I have written about how abortion bans implicate a broad set of rights tied to our personal and bodily autonomy, including the right to travel between states. And I have analogized this dynamic to the legal and political conflicts over slavery, which were about not just labor but also the right of free citizens to enjoy the privileges and immunities of U.S. citizenship, wherever in the country they happen to live.
One thing to recognize about the scope of states’ power from the founding to the Civil War is that it was broader and more expansive than we tend to recognize under modern conceptions of constitutional law. States, as most Americans understood them at the time, were governments of general jurisdiction with far-reaching police powers that gave them almost total discretion to regulate internal affairs. The federal government, by contrast, was a limited government of enumerated powers . . . . .

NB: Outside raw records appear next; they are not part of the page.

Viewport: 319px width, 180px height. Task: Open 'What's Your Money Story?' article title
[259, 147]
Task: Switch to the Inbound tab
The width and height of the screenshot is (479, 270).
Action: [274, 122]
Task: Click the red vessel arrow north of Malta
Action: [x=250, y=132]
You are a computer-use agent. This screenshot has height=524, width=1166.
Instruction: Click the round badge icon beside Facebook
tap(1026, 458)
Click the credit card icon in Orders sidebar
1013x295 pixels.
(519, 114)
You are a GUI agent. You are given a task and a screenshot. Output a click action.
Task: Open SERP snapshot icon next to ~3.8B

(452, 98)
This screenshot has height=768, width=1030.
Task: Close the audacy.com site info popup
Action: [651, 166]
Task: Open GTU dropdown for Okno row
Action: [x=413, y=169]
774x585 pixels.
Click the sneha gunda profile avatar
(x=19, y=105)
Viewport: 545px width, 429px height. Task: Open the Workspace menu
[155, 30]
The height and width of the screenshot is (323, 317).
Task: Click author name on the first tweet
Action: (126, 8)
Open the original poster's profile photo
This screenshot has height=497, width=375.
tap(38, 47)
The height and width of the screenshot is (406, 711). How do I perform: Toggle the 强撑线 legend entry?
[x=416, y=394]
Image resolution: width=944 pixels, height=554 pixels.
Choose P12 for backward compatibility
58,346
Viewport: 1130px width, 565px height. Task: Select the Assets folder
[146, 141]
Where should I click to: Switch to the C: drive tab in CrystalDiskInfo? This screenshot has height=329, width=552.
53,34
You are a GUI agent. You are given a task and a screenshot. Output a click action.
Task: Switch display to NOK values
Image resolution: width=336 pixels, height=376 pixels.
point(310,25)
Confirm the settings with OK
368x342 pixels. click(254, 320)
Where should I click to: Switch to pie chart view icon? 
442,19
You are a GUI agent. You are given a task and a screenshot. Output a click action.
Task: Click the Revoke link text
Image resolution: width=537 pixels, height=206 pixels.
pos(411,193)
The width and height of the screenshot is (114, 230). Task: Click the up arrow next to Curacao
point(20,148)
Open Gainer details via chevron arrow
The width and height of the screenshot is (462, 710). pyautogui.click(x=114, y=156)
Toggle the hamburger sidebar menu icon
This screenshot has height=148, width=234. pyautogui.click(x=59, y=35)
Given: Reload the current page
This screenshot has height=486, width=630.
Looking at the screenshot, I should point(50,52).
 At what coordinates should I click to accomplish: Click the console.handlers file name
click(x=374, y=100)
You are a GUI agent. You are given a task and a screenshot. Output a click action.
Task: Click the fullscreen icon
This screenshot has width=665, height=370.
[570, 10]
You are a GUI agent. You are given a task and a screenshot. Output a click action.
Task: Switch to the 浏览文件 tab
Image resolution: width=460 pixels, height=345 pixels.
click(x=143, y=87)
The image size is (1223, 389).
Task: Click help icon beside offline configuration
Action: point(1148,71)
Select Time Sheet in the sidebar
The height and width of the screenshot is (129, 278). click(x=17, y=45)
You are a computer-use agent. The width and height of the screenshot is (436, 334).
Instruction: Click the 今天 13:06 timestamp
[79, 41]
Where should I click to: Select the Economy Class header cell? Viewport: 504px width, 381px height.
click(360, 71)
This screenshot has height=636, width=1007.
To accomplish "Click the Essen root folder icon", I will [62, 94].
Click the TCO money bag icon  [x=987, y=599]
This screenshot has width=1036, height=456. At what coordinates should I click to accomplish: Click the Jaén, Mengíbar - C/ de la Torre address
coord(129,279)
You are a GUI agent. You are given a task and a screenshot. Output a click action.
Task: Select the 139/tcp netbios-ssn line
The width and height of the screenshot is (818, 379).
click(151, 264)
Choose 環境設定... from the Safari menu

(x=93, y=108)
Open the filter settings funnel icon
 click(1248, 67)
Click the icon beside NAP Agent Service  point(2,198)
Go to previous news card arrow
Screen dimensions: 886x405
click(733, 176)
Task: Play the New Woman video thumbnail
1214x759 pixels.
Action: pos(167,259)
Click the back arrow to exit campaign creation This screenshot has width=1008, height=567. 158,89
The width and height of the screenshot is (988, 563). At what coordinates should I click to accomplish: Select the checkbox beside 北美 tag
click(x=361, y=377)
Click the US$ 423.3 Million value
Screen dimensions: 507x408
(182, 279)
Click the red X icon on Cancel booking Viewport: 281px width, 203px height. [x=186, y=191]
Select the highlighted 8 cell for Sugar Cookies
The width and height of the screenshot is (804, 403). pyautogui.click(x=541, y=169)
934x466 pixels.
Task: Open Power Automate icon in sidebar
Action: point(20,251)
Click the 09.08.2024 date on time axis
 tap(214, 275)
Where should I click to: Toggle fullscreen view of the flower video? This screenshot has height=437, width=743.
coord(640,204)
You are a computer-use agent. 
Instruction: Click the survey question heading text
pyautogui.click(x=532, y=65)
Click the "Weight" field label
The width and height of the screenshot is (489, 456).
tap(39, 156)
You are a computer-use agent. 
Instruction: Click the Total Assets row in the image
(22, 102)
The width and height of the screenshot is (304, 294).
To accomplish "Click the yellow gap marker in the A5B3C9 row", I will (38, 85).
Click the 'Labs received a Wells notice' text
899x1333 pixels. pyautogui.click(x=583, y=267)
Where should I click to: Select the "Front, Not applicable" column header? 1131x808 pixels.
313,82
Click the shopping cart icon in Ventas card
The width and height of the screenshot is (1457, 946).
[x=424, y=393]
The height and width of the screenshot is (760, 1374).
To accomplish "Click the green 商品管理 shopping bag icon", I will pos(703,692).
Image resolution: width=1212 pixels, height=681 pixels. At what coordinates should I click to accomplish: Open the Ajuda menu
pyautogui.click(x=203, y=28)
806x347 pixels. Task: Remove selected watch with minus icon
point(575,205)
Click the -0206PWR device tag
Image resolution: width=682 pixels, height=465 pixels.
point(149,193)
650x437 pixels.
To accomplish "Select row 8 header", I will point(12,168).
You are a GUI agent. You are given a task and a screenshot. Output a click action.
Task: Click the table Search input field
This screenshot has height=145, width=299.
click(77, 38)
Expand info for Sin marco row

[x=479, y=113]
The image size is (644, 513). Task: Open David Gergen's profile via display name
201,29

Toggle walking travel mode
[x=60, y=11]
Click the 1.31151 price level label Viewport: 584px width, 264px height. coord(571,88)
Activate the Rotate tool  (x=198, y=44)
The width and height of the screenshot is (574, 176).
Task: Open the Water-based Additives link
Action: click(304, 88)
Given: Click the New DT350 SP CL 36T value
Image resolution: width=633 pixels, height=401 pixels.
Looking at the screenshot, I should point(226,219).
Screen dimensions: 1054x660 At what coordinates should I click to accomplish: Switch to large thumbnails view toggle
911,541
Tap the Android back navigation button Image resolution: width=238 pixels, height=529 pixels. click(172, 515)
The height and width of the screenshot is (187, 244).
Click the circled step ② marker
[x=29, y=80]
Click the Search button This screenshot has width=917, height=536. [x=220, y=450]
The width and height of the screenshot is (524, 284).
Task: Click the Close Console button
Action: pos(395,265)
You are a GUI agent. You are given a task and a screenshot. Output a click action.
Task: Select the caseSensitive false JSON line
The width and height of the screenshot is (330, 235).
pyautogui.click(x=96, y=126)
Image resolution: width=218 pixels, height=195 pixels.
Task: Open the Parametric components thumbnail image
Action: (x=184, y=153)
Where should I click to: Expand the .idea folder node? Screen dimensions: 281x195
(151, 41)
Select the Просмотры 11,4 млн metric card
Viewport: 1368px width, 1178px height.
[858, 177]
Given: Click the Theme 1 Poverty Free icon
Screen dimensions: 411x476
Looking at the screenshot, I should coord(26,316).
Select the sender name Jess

The police power, the historian Kate Masur notes in “Until Justice Be Done,” “was grounded not in the idea that a government’s duty was to protect individual rights but, rather, in the conviction that government’s most important obligation was to secure the health, safety and general well-being of a community.”
In the slave states, people frequently described as police laws measures designed to prevent slave uprisings and otherwise safeguard the slaveholding order.”
The Civil War and the constitutional amendments that followed brought a fundamental transformation of state and federal power. The states were now subordinate to the federal government in a way that wasn’t true before the war. And state police powers were now bounded by the rights established in the 13th, 14th and 15th Amendments. . . . those constituted further restrictions on the police powers of the states. The constitutional right to an abortion, for instance, put real limits on the ability of states to regulate activity within their borders.
Seen in this light, the conservative judicial attack on reproductive rights and voting rights and other breakthroughs of the 1960s and ’70s is about not just those rights but also freeing states to take a heavier hand in regulating their internal affairs.
Let’s look again at Tennessee and Oklahoma. These states (and others, like Texas, Florida and Missouri) are dominated by conservative and reactionary Republican lawmakers who are doing everything in their power to impose traditional patterns of domination under the guise of parents’ rights or family values.
What the Supreme Court is doing — and what it will continue to do — is giving conservative lawmakers the power and license to go further. To take the federal brake off the police power and give state lawmakers the right to do as much as they would like to maintain “public order.”
For as much as it is important to defend reproductive rights — and other key rights — on a state-by-state basis, this is why it is also important to defend and protect them at the level of the federal government. The goal is not just to secure rights but also to restrain the states.
Here in Virginia, with Democrats controlling both houses of the General Assembly, we are safe from these Republican efforts over the next two years. It will be important to re-elect Democrats in 2025 to restrain these reactionary efforts.